Tell us about your career path.
Although I love photography I really always wanted to write but didn’t have the confidence. Photography has always been about the storytelling element for me, photos are simply additional tools for telling a story. After a few years I grew more interested in the writing component so embarked on a freelance writing career in addition to the photography in 2003. My work has focused on Native issues and people, telling the stories that are often overlooked or not viewed as important by mainstream media. I received great on the job training from fellow journalists during my newspaper career in addition to gaining excellent contacts to reach out to for help in the transition to writing. I continue to shoot both stills and videos with my stories.
What are you focused on right now?
Right now, focusing on keeping up with the daily news cycle as I work for Indian Country Today as a national correspondent, also looking at a book project, part memoir, part historical about my mother’s boarding school experience.
What lessons from your J-School education helped you in your career?
Never be afraid to ask questions
What other activities were important to your time at UW?
Art classes in design and photography were an excellent addition to journalism. I also loved classes with Gerda Lerner in women’s history, Ada Deer in social work, Betsy Draine in English, Tino Balio in film and so many others. I loved to run along the lakeshore path and hang out with friends at the Union.
If you were to look back and give your college self a piece of advice, what would it be?
Be bold, step forward and don’t worry about what others think of you.
How has a J-School degree been important in your current work?
People and employers take a journalism school degree seriously.
What does UW–Madison mean to you?
Going to university at UW was one of the greatest experiences of my life, I was so hungry for knowledge and new experiences outside of my home and upbringing. Madison gave me permission to look beyond my birth.
Hardest J-School class you ever took?
Hardest J-School assignment you ever had?

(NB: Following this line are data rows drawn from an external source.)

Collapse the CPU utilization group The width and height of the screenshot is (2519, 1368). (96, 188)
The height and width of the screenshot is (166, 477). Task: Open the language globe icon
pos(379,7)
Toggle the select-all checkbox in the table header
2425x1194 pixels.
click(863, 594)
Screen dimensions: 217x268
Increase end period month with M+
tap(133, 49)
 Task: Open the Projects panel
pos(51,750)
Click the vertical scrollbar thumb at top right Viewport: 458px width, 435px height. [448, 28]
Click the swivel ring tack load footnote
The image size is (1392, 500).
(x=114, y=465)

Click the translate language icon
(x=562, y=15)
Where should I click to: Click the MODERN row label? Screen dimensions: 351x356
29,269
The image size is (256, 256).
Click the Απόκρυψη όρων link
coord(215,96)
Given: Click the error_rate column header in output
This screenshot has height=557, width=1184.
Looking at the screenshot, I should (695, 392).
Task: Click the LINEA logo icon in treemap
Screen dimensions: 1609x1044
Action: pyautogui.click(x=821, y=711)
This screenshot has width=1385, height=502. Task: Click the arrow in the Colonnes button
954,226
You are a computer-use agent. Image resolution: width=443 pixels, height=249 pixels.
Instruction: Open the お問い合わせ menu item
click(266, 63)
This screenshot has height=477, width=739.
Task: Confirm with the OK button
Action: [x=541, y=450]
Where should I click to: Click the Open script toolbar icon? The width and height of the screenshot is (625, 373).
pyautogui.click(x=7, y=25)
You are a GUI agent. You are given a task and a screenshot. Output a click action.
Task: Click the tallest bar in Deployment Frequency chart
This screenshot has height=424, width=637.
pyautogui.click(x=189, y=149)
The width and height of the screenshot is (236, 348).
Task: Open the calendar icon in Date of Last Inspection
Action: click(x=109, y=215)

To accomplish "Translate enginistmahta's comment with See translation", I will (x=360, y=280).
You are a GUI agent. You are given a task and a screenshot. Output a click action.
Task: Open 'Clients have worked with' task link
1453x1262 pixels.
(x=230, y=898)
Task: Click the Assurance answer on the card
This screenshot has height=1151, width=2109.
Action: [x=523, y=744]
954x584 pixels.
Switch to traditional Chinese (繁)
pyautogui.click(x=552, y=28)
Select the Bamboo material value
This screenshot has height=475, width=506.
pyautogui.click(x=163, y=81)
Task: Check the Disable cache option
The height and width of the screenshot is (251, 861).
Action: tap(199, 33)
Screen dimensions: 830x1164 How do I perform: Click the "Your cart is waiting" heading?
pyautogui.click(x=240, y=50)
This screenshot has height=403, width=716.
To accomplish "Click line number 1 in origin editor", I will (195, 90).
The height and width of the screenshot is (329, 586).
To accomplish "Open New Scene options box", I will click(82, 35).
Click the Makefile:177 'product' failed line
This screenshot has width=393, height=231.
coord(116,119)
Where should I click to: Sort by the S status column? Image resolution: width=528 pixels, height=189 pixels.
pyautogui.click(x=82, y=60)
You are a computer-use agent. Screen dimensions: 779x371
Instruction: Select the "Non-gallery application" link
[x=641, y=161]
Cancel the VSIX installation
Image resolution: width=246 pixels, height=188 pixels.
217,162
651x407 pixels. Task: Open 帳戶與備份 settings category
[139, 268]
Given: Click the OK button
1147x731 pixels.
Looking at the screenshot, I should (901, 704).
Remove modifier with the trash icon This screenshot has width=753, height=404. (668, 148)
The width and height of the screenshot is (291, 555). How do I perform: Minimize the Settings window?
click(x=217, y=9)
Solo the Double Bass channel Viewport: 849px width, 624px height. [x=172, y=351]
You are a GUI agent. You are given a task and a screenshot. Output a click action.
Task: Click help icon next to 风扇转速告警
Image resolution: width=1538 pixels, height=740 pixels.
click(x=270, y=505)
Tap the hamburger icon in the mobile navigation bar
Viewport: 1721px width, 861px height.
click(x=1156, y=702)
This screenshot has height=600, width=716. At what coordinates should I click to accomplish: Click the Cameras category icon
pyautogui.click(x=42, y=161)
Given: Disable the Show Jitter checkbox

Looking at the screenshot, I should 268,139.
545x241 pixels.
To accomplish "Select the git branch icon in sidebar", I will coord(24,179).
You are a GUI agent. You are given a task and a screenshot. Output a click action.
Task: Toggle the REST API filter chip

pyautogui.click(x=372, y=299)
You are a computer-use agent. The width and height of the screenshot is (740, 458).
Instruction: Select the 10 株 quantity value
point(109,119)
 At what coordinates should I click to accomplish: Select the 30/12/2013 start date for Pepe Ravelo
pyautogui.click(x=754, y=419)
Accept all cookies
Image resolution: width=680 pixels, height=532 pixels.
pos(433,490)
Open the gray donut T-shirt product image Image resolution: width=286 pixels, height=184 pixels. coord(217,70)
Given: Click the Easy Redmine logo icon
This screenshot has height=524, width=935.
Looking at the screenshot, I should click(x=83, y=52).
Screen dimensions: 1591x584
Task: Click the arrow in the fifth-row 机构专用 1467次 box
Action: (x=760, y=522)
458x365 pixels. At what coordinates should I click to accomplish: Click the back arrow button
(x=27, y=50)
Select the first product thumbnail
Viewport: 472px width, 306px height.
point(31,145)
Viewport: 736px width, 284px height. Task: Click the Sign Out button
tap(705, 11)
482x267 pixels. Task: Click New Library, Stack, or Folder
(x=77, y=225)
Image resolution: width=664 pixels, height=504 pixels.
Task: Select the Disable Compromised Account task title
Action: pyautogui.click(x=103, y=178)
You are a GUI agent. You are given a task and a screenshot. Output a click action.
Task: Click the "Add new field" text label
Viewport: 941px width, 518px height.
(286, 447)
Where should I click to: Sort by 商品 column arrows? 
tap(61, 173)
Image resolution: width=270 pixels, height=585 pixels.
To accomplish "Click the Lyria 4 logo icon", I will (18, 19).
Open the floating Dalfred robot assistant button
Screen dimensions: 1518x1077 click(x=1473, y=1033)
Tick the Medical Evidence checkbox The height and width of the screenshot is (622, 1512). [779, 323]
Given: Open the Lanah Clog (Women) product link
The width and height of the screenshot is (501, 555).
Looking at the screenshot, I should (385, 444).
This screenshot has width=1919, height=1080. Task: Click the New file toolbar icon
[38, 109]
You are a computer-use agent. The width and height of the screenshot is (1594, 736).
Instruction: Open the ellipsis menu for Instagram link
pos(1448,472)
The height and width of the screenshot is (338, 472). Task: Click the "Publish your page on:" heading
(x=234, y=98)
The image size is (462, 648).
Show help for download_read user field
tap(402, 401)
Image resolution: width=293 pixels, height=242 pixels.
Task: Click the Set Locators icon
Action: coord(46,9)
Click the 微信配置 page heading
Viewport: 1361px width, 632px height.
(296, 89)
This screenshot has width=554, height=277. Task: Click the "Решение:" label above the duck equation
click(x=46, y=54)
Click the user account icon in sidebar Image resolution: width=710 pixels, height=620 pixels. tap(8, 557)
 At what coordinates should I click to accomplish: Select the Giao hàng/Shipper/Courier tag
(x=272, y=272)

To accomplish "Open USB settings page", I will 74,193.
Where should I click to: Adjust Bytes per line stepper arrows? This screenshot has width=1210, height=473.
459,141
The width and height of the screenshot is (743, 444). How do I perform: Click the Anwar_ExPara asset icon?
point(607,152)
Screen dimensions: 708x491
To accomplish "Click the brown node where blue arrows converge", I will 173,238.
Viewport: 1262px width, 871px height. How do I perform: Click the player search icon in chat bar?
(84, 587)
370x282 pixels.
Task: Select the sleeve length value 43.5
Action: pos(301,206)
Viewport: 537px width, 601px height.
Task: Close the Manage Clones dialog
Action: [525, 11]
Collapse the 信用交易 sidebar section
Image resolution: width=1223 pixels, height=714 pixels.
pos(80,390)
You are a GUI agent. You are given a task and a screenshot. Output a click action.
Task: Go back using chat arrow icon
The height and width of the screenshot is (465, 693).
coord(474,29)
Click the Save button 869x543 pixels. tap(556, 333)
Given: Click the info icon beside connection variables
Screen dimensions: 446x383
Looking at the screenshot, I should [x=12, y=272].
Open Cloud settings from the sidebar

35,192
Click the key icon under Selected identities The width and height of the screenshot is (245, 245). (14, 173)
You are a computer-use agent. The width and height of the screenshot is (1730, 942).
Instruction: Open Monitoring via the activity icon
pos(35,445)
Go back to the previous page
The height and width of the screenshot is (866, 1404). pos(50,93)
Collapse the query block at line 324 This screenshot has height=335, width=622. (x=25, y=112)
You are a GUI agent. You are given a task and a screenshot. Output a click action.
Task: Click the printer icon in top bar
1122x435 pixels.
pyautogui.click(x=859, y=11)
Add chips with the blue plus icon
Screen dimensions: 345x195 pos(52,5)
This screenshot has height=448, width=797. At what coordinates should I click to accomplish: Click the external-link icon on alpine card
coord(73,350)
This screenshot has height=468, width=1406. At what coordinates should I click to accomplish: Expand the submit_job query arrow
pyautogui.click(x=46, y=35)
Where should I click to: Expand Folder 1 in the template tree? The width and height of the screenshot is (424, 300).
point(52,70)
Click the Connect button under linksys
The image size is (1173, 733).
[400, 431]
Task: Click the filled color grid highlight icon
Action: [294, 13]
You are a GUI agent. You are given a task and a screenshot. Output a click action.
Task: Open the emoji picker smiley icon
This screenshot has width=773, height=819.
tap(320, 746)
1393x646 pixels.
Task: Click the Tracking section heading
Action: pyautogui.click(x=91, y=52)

Don’t recall, maybe covering a city election.
Best Madison hangout?
The 602 club, now gone.
Favorite place in Vilas Hall?
I didn’t really hang out in Vilas Hall to be honest. I didn’t feel super welcomed in the predominately white male space. However, there were some standouts in the J-School who I credit with helping me stay in school. Susie Brandscheid, assistant to director of the J-School, consistently made a point to reach out to me and notify me of opportunities or just ask how I was. I recall one semester when I was flat broke and looking at having to drop out. JoAnn Jones, a Ho-Chunk grad student who subsequently went on to lead the tribe as chairwoman, suggested I reach out to my department. I went to see Susie and somehow she found a $500 grant for me from the Milwaukee Journal, allowing me to continue. I also recall reporting Professor Ray Anderson’s praise and support of my writing. I was in awe of him as a former New York Times reporter and couldn’t believe he thought I could write. Overall, however, I made my own way as a photojournalist. I took design and photography classes in the Art Department, which actually was very helpful. I recall overhearing other J-School students sharing that the photojournalism professor was very unhappy about my gaining an internship as a photojournalist at a local paper. He was critical of the internship since it was aimed at students of color and disparaging me because I wasn’t “one of his students.” I hadn’t taken classes with him, and the paper hadn’t consulted him in their choice. As a Native woman, I was an outsider in the J-School milieu and at UW in general. But, I had a few key people in my academic life who made all the difference. Plus, knowing early on I would always be an outsider in the mainstream media world was an important lesson and helped me navigate future work situations.